Entries must be copied exactly, with nothing left out.

------ Provided information ------

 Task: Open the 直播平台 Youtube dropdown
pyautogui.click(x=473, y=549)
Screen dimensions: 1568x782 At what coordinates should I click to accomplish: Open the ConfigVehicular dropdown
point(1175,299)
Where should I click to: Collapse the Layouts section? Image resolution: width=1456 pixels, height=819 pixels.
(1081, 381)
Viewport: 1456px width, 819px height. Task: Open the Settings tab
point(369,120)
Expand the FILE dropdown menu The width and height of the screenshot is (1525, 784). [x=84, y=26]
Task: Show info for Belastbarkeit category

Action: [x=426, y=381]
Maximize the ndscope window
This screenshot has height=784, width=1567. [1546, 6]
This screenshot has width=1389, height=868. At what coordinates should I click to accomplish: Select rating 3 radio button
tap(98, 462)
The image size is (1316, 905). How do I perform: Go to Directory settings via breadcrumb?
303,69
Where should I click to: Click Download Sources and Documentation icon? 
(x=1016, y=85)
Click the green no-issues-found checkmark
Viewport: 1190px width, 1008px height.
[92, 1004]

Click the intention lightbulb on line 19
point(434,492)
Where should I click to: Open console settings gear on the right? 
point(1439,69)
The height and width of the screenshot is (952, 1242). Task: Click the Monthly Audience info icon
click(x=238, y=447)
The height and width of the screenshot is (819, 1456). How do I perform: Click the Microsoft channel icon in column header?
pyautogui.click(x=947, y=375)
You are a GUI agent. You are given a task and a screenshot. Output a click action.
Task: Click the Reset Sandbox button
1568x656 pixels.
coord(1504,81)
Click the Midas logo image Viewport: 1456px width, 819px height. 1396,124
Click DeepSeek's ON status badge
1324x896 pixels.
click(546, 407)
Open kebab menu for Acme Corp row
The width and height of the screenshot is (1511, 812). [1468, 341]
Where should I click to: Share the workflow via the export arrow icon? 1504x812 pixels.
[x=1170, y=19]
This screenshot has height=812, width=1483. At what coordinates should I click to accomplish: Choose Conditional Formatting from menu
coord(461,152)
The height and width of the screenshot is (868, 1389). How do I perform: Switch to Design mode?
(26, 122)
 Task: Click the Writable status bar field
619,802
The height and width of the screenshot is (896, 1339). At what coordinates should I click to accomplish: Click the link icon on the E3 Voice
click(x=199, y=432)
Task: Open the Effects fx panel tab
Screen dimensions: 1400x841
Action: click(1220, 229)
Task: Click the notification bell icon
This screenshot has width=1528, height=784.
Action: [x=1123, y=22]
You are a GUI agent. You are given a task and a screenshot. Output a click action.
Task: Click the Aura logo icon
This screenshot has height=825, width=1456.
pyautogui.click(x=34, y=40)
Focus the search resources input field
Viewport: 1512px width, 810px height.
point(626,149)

------

■ Response ■
 Task: Open the 直播平台 Youtube dropdown
pyautogui.click(x=473, y=549)
Screen dimensions: 1568x782 At what coordinates should I click to accomplish: Open the ConfigVehicular dropdown
point(1175,299)
Where should I click to: Collapse the Layouts section? Image resolution: width=1456 pixels, height=819 pixels.
(1081, 381)
Viewport: 1456px width, 819px height. Task: Open the Settings tab
point(369,120)
Expand the FILE dropdown menu The width and height of the screenshot is (1525, 784). [x=84, y=26]
Task: Show info for Belastbarkeit category

Action: [x=426, y=381]
Maximize the ndscope window
This screenshot has height=784, width=1567. [1546, 6]
This screenshot has width=1389, height=868. At what coordinates should I click to accomplish: Select rating 3 radio button
tap(98, 462)
The image size is (1316, 905). How do I perform: Go to Directory settings via breadcrumb?
303,69
Where should I click to: Click Download Sources and Documentation icon? 
(x=1016, y=85)
Click the green no-issues-found checkmark
Viewport: 1190px width, 1008px height.
[92, 1004]

Click the intention lightbulb on line 19
point(434,492)
Where should I click to: Open console settings gear on the right? 
point(1439,69)
The height and width of the screenshot is (952, 1242). Task: Click the Monthly Audience info icon
click(x=238, y=447)
The height and width of the screenshot is (819, 1456). How do I perform: Click the Microsoft channel icon in column header?
pyautogui.click(x=947, y=375)
You are a GUI agent. You are given a task and a screenshot. Output a click action.
Task: Click the Reset Sandbox button
1568x656 pixels.
coord(1504,81)
Click the Midas logo image Viewport: 1456px width, 819px height. 1396,124
Click DeepSeek's ON status badge
1324x896 pixels.
click(546, 407)
Open kebab menu for Acme Corp row
The width and height of the screenshot is (1511, 812). [1468, 341]
Where should I click to: Share the workflow via the export arrow icon? 1504x812 pixels.
[x=1170, y=19]
This screenshot has height=812, width=1483. At what coordinates should I click to accomplish: Choose Conditional Formatting from menu
coord(461,152)
The height and width of the screenshot is (868, 1389). How do I perform: Switch to Design mode?
(26, 122)
 Task: Click the Writable status bar field
619,802
The height and width of the screenshot is (896, 1339). At what coordinates should I click to accomplish: Click the link icon on the E3 Voice
click(x=199, y=432)
Task: Open the Effects fx panel tab
Screen dimensions: 1400x841
Action: click(1220, 229)
Task: Click the notification bell icon
This screenshot has width=1528, height=784.
Action: [x=1123, y=22]
You are a GUI agent. You are given a task and a screenshot. Output a click action.
Task: Click the Aura logo icon
This screenshot has height=825, width=1456.
pyautogui.click(x=34, y=40)
Focus the search resources input field
Viewport: 1512px width, 810px height.
point(626,149)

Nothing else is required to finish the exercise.